Task statement: Reproduce, exactly and in full, only the lines below from the one containing "Je m'inscris (500, 1474)" through the one containing "云课堂 (1301, 32)".
Segment Open
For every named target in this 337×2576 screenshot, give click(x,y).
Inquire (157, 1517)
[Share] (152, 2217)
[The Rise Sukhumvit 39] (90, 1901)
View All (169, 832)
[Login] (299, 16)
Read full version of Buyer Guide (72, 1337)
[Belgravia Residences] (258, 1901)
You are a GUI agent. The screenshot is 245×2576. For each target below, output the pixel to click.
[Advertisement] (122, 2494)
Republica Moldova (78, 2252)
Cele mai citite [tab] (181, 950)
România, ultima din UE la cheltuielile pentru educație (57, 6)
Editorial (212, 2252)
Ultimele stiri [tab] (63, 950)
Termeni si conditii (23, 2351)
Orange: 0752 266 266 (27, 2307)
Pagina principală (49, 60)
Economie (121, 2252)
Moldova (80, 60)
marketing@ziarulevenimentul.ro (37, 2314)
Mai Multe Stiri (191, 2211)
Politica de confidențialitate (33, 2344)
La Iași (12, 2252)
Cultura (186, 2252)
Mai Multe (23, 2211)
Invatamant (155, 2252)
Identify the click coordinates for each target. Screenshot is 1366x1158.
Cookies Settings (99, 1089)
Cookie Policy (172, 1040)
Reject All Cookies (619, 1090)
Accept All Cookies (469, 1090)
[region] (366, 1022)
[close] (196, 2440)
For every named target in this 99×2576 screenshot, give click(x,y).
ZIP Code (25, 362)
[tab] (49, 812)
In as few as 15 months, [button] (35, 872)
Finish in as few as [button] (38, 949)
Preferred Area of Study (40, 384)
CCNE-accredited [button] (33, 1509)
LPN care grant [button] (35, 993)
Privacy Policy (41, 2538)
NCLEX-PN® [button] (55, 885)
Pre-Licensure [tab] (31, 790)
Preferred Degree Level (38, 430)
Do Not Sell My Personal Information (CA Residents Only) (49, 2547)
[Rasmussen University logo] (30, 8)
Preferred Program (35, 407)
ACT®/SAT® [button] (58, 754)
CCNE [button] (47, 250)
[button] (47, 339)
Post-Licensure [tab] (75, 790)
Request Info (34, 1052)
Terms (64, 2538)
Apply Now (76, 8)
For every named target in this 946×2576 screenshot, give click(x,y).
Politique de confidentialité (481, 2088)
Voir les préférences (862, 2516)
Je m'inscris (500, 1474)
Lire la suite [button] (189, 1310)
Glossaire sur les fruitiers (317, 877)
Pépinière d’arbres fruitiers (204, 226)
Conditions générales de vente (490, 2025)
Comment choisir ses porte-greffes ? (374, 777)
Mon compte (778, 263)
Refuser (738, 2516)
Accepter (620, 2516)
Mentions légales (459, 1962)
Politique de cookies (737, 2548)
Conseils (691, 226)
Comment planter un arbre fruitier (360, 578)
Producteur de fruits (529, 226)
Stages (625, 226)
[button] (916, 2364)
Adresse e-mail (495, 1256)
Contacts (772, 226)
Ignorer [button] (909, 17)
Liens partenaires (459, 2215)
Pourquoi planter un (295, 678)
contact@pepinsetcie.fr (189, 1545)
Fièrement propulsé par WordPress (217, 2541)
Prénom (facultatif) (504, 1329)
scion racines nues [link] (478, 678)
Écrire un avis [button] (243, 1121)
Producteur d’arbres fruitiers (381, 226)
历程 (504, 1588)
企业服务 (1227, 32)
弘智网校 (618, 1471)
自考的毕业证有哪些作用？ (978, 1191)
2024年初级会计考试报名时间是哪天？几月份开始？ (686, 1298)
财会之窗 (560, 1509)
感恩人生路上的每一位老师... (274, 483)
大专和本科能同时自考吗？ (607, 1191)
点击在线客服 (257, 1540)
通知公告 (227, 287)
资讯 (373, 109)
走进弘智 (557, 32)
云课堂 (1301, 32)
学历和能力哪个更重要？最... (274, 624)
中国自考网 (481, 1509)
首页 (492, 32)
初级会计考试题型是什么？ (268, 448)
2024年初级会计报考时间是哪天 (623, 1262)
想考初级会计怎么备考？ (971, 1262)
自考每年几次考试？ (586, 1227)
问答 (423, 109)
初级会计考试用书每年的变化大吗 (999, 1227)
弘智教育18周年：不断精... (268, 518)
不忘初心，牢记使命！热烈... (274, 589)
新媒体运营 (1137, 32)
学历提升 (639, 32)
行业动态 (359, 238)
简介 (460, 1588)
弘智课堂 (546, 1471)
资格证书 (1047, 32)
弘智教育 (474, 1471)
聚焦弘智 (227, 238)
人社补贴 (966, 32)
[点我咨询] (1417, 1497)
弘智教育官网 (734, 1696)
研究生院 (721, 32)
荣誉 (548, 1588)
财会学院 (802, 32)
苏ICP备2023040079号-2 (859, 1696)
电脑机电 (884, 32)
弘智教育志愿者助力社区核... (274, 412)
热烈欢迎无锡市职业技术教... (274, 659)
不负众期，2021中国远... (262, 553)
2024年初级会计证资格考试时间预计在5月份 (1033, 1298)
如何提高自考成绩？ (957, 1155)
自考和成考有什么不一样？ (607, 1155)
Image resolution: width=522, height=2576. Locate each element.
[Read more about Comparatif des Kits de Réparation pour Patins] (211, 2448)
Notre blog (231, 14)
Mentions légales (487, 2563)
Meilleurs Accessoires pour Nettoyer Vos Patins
Segment Closed
Your response:
Je m'inscris (500, 1474)
Lire la suite [button] (189, 1310)
Glossaire sur les fruitiers (317, 877)
Pépinière d’arbres fruitiers (204, 226)
Conditions générales de vente (490, 2025)
Comment choisir ses porte-greffes ? (374, 777)
Mon compte (778, 263)
Refuser (738, 2516)
Accepter (620, 2516)
Mentions légales (459, 1962)
Politique de cookies (737, 2548)
Conseils (691, 226)
Comment planter un arbre fruitier (360, 578)
Producteur de fruits (529, 226)
Stages (625, 226)
[button] (916, 2364)
Adresse e-mail (495, 1256)
Contacts (772, 226)
Ignorer [button] (909, 17)
Liens partenaires (459, 2215)
Pourquoi planter un (295, 678)
contact@pepinsetcie.fr (189, 1545)
Fièrement propulsé par WordPress (217, 2541)
Prénom (facultatif) (504, 1329)
scion racines nues [link] (478, 678)
Écrire un avis [button] (243, 1121)
Producteur d’arbres fruitiers (381, 226)
历程 (504, 1588)
企业服务 (1227, 32)
弘智网校 (618, 1471)
自考的毕业证有哪些作用？ (978, 1191)
2024年初级会计考试报名时间是哪天？几月份开始？ (686, 1298)
财会之窗 (560, 1509)
感恩人生路上的每一位老师... (274, 483)
大专和本科能同时自考吗？ (607, 1191)
点击在线客服 (257, 1540)
通知公告 (227, 287)
资讯 (373, 109)
走进弘智 (557, 32)
云课堂 (1301, 32)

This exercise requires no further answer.